The directory should have the following structure:
Tem-adapter/
|–– configs/
|–– data/
| |–– raw_videos
| |–– b_1a4411B7sb_clip_005.mp4
| |–– b_1a4411B7sb_clip_006.mp4
| |__ ...
| |-- annotation_file
| |–– R3_all.jsonl
|–– model/
|–– ...
- Run the following command to extract features with the CLIP visual encoder.
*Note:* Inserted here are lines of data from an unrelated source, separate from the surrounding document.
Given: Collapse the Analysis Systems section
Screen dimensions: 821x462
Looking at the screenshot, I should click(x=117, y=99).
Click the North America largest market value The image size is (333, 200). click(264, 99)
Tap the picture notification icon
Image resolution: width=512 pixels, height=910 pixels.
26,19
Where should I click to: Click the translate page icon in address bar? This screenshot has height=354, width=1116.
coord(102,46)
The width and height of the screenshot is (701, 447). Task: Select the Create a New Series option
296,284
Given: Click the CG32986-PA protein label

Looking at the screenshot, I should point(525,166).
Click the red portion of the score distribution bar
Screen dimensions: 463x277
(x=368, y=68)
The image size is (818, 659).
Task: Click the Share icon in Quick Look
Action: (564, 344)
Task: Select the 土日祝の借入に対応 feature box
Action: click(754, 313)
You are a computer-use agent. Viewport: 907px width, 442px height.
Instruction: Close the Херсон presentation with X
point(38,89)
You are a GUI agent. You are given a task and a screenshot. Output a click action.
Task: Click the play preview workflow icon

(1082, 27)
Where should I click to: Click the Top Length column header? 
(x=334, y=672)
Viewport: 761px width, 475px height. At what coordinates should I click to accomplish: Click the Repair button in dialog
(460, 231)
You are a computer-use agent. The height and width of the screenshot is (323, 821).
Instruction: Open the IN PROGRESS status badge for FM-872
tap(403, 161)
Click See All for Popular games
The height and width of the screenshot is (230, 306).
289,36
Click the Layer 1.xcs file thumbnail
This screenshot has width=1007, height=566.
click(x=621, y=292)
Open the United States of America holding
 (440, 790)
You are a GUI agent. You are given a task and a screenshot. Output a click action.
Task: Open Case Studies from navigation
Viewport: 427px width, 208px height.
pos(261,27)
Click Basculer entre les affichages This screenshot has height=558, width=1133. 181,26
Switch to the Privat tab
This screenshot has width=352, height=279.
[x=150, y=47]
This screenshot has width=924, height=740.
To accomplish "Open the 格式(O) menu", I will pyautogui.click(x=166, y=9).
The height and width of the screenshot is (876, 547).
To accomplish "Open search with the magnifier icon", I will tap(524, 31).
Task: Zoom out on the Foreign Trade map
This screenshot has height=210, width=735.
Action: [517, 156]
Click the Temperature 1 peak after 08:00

python preprocess/preprocess_features.py --gpu_id 0 --dataset sutd-traffic --model clip_image
Then there will be a new folder ./data/sutd-traffic/
under the current path.
- Download the texts (QA pairs) from here and put them under the path
./data/sutd-traffic/
The dataset directory should have the following structure:
Tem-adapter/
|–– configs/
|–– data/
| |–– raw_videos
| |–– b_1a4411B7sb_clip_005.mp4
| |–– b_1a4411B7sb_clip_006.mp4
| |__ ...
| |-- annotation_file
| |–– R3_all.jsonl
| |-- sutd-traffic
| |–– sutd-traffic_transition_appearance_feat.h5
| |–– output_file_train.jsonl
| |–– output_file_test.jsonl
|–– model/
|–– ...
Evaluate the trained model
-
Create a new folder "pretrained" under the path 'Tem-adapter/'
-
Download the trained checkpoints from this link and put them under the path 'Tem-adapter/pretrained/'
The directory should have the following structure:
Tem-adapter/
|–– configs/
|–– data/
| |–– raw_videos
| |–– b_1a4411B7sb_clip_005.mp4
| |–– b_1a4411B7sb_clip_006.mp4
| |__ ...
| |-- annotation_file
| |–– R3_all.jsonl
| |-- sutd-traffic
| |–– sutd-traffic_transition_appearance_feat.h5
| |–– output_file_train.jsonl
| |–– output_file_test.jsonl
|–– model/
|–– pretrained
|-- semanticaligner_49.pt
|-- tempaligner_49.pt
|–– ...
-
Uncomment related lines in the 'validate.py' (Check the file for further reference).
-
To evaluate the trained model, run the following command:
python validate.py --cfg configs/sutd-traffic_transition.yml
Training
Choose the config file in 'configs/sutd-traffic_transition.yml', run the following command:
python train.py --cfg configs/sutd-traffic_transition.yml
Evaluation
To evaluate the trained model, run the following:
python validate.py --cfg configs/sutd-traffic_transition.yml
License
MIT License
Citation
If you find our work useful in your research, please consider citing:
@inproceedings{chen2023tem,
title={Tem-adapter: Adapting Image-Text Pretraining for Video Question Answer},
author={Chen, Guangyi and Liu, Xiao and Wang, Guangrun and Zhang, Kun and Torr, Philip HS and Zhang, Xiao-Ping and Tang, Yansong},
booktitle={Proceedings of the IEEE/CVF International Conference on Computer Vision},
pages={13945--13955},
year={2023}
}
Acknowledgement
Our reproduction of the methods is mainly based on the SUTD-TrafficQA and HCRN-VideoQA, we thank the authors to release their codes.